§ Brief
Report every line of the records that contains the word "Given".

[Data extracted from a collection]
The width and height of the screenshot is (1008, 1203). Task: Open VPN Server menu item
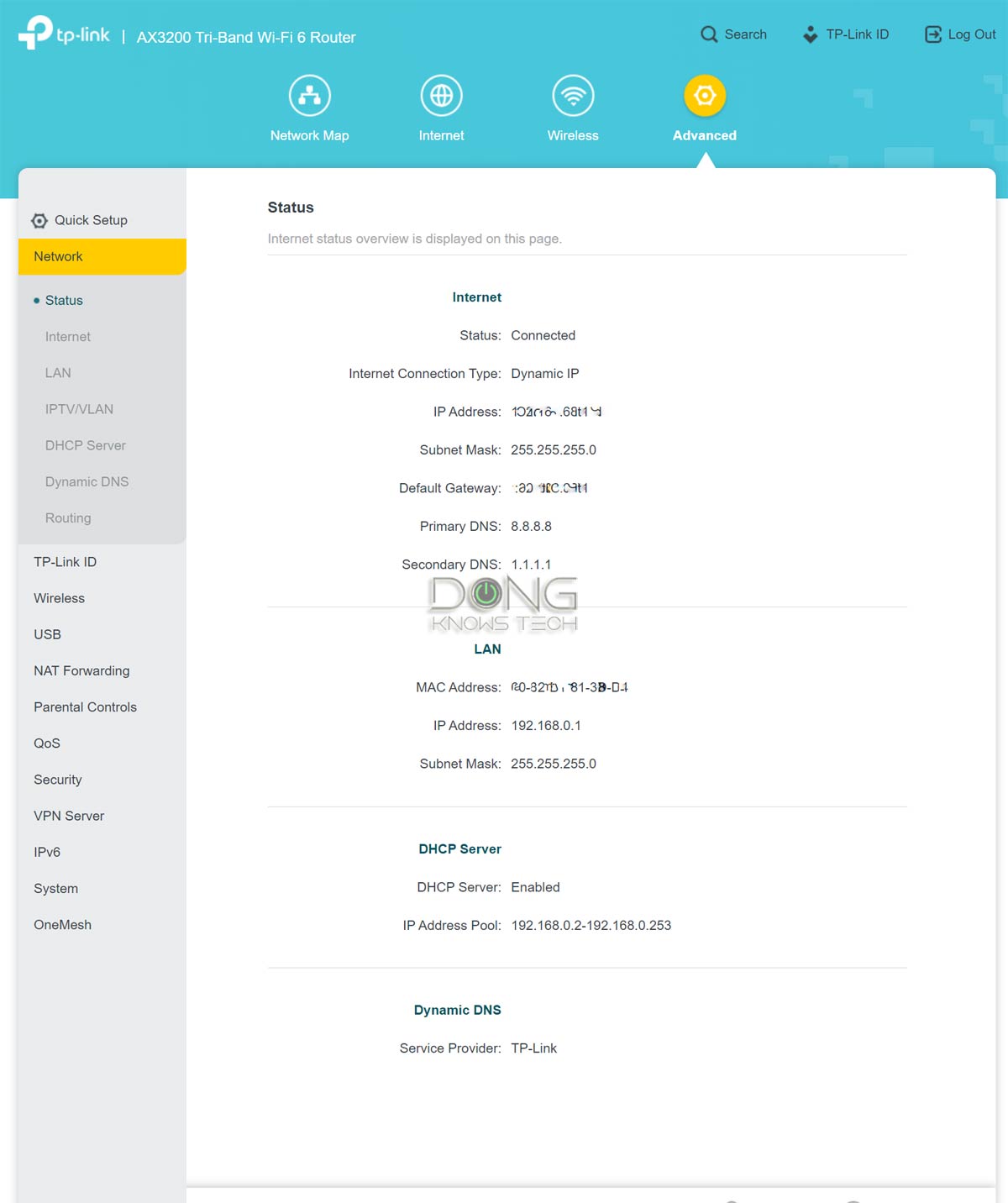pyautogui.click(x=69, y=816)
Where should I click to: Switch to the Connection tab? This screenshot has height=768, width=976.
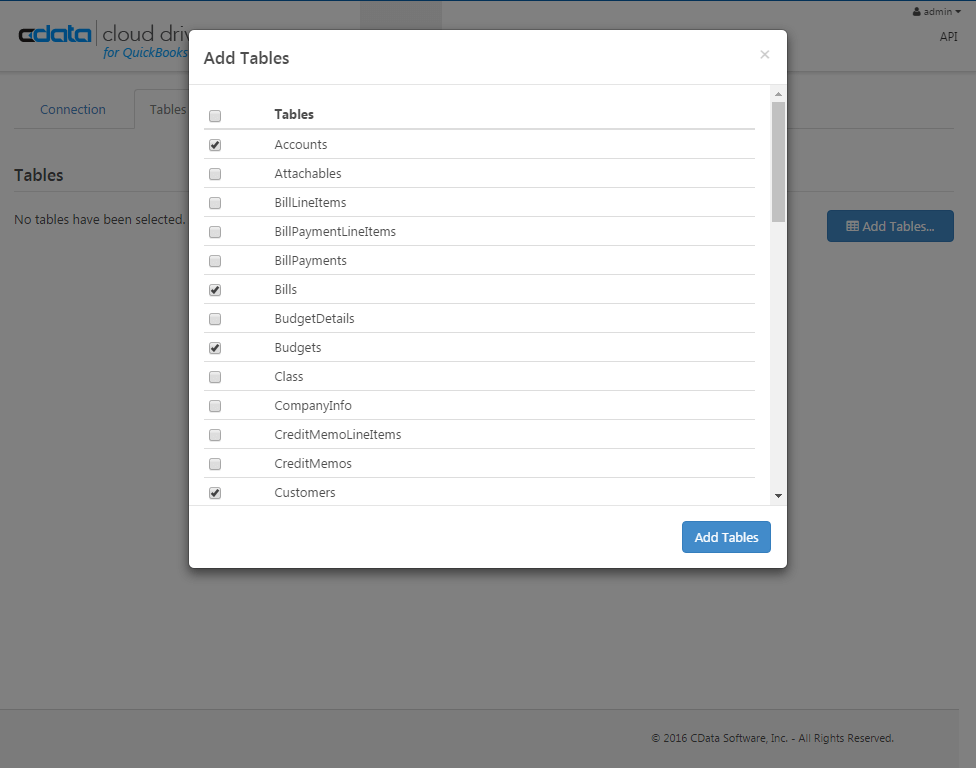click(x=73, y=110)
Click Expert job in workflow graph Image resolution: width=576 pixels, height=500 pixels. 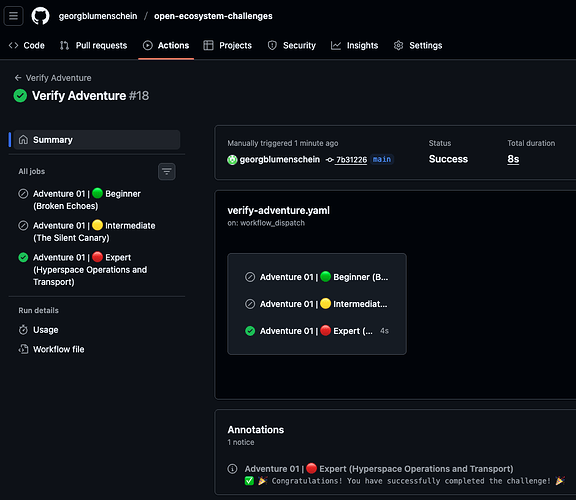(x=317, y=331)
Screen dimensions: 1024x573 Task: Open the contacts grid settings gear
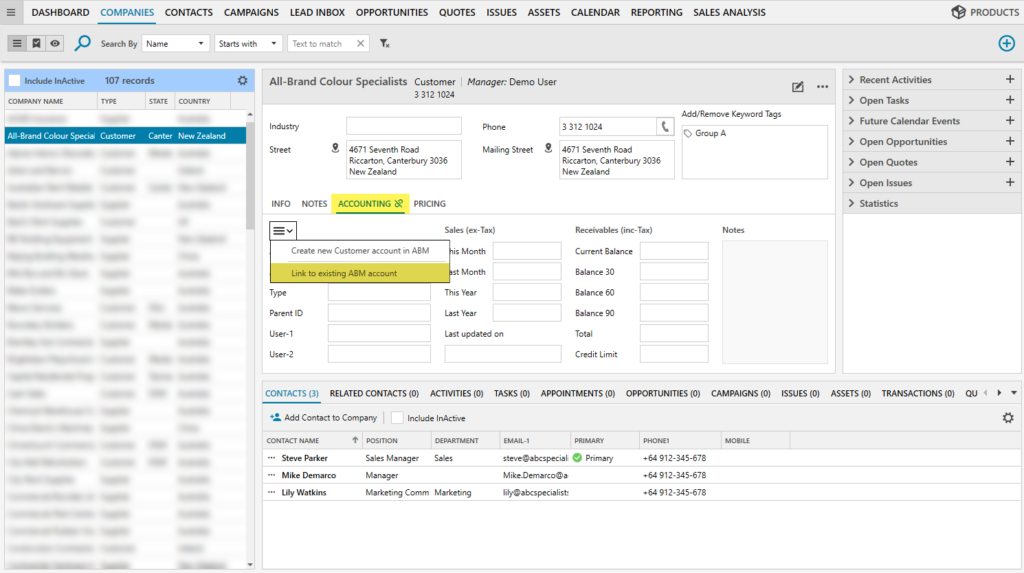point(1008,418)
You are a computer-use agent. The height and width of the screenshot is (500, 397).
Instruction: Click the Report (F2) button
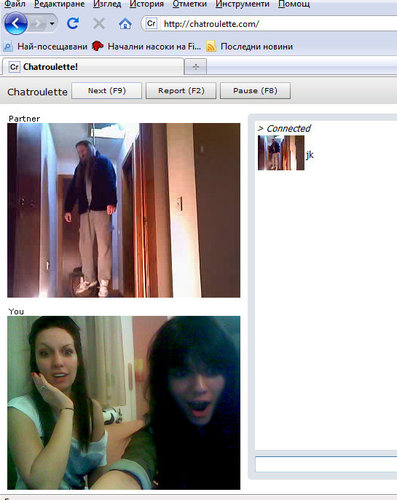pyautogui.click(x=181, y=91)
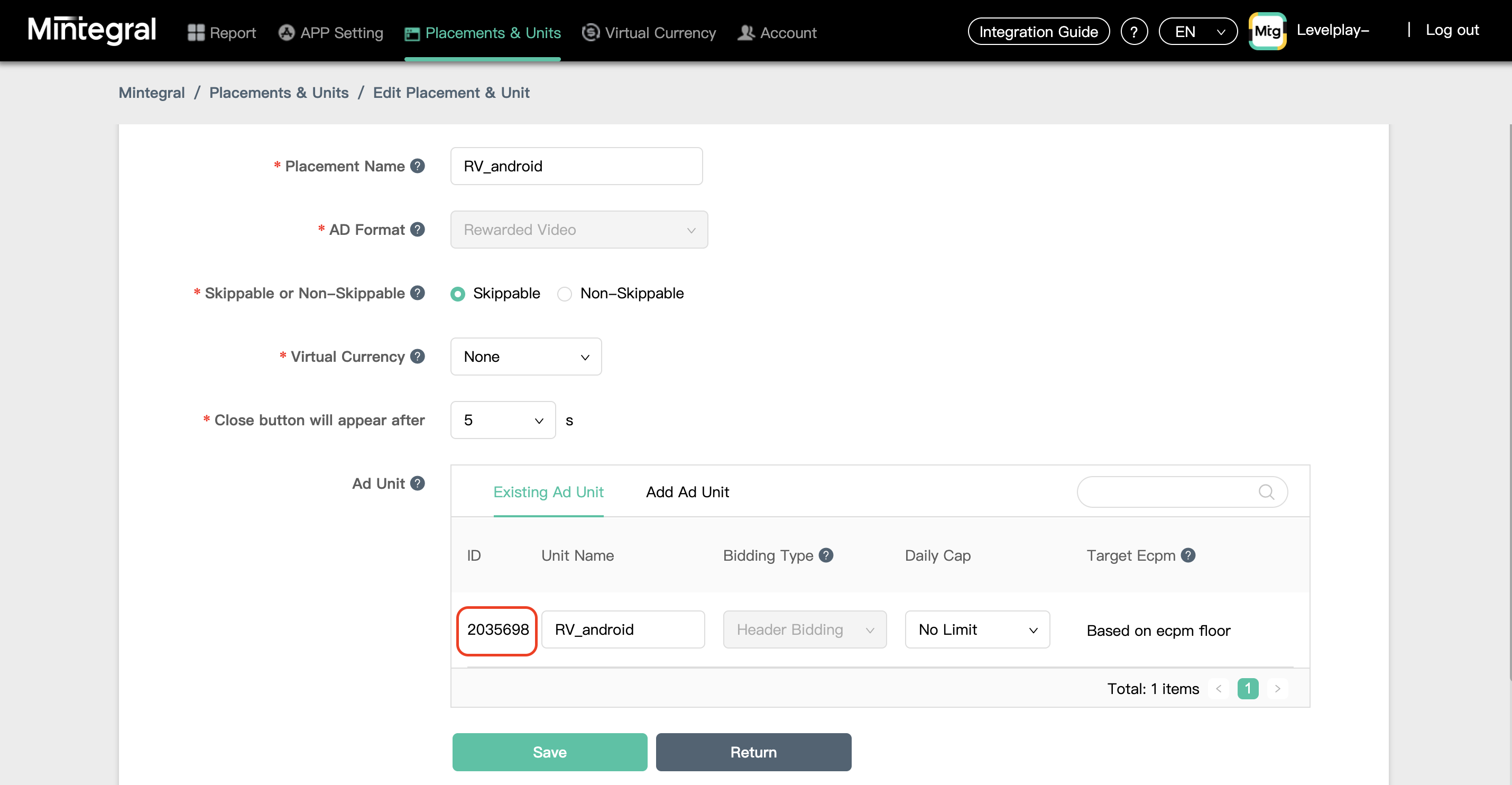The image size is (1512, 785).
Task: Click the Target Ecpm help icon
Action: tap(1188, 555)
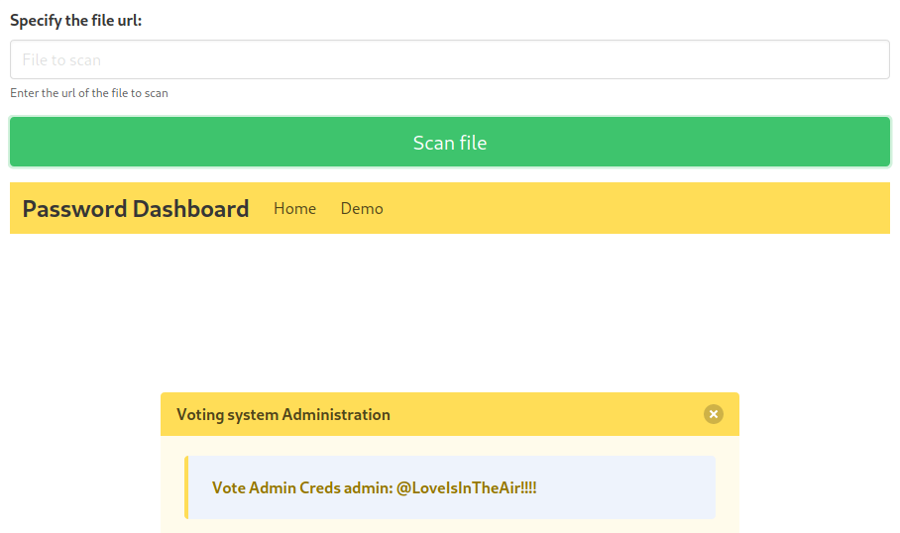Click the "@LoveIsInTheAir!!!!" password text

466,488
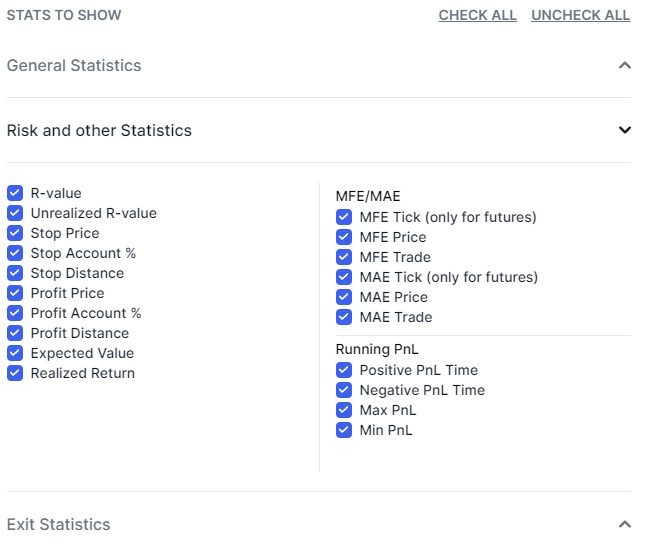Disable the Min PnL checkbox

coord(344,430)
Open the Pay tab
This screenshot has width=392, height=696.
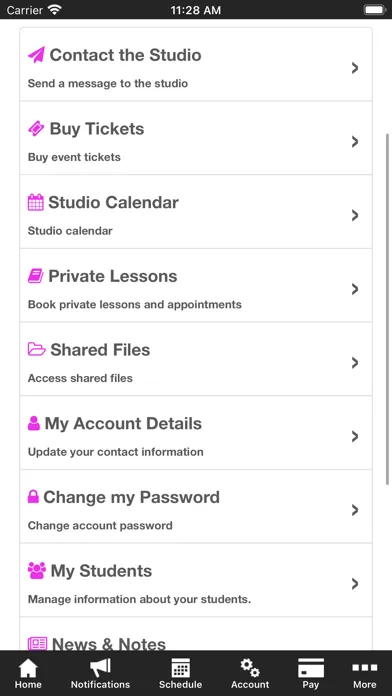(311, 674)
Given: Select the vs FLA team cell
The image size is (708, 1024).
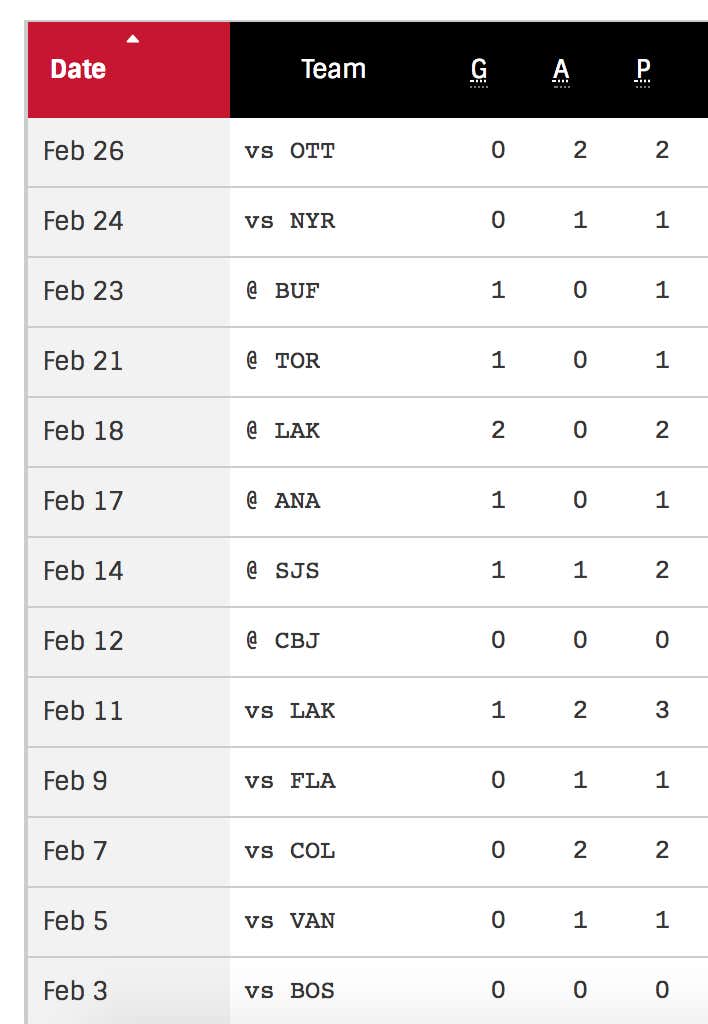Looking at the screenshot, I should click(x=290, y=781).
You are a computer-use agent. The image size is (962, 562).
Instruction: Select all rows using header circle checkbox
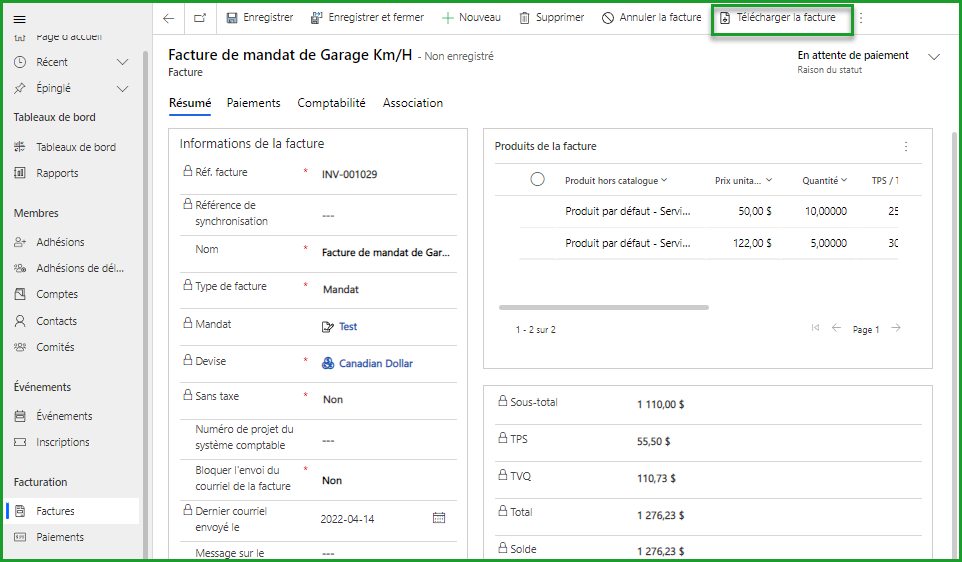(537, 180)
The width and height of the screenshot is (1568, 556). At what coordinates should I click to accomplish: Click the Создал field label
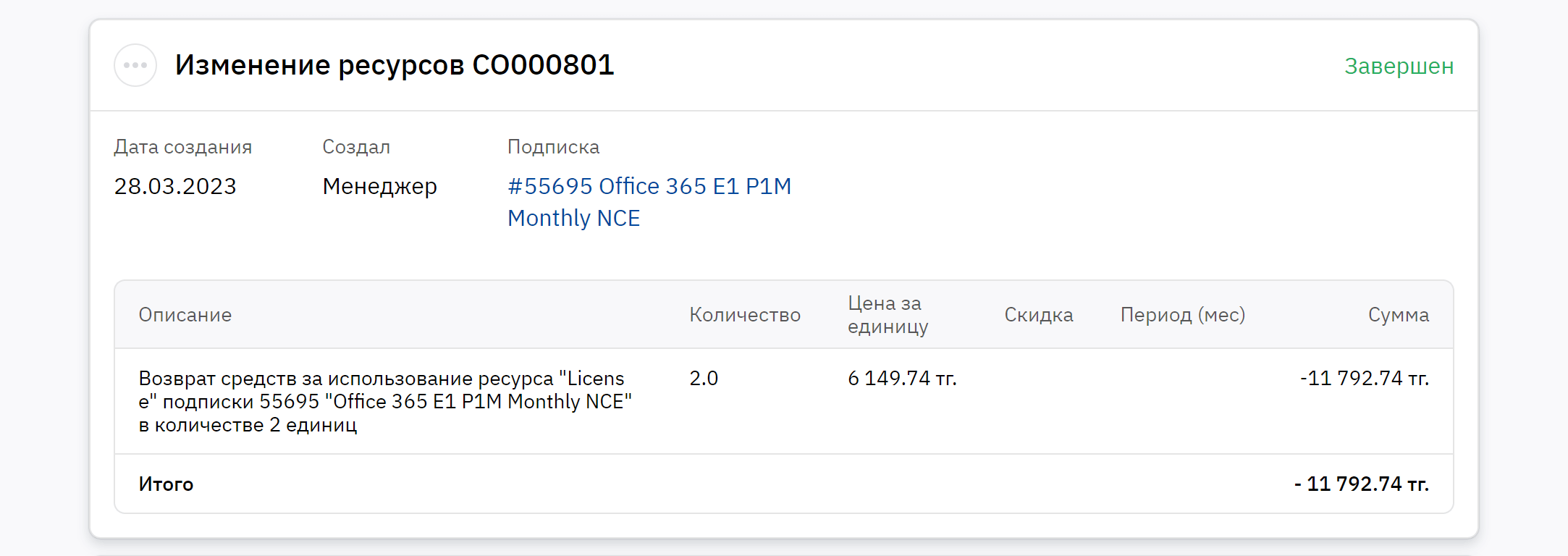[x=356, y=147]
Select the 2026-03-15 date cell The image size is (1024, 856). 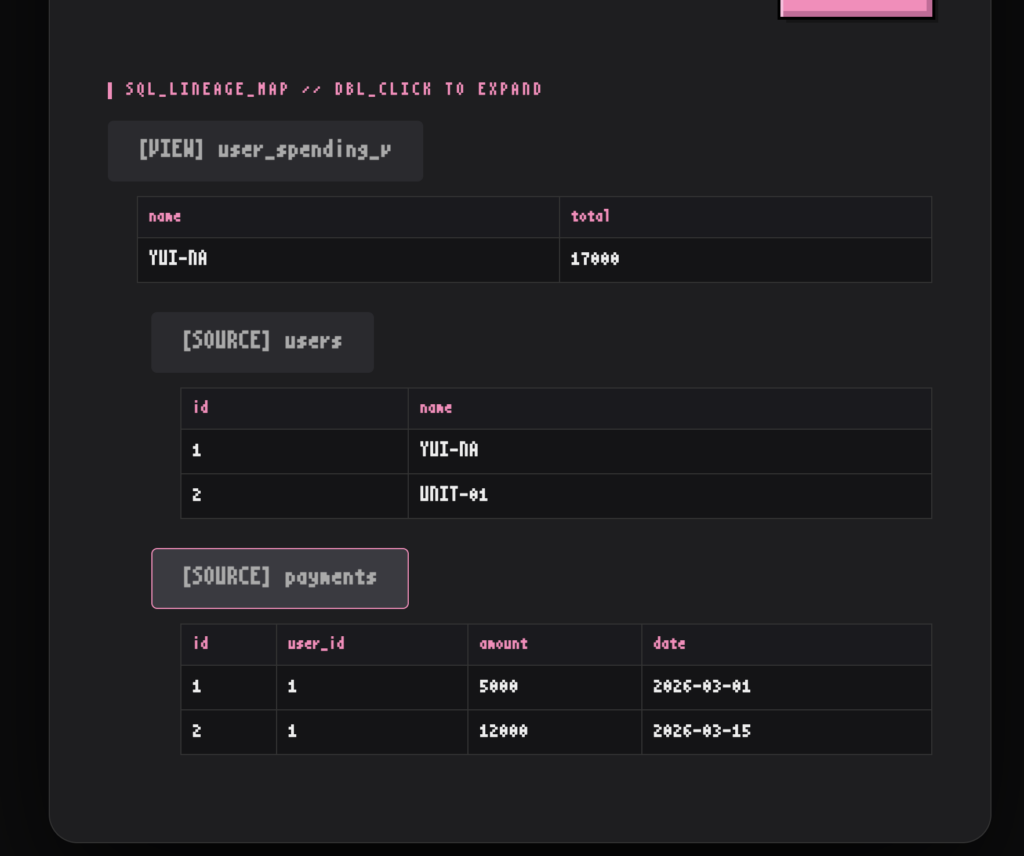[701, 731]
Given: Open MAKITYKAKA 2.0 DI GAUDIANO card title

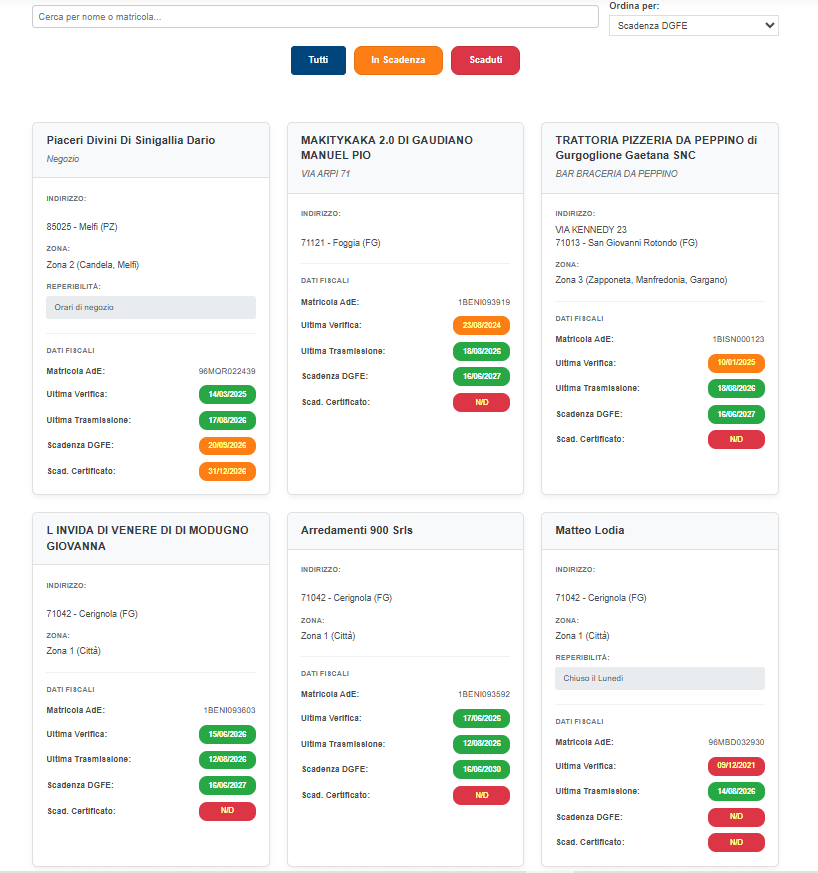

§ Response area
Given: Select the vs FLA team cell
Given: Open MAKITYKAKA 2.0 DI GAUDIANO card title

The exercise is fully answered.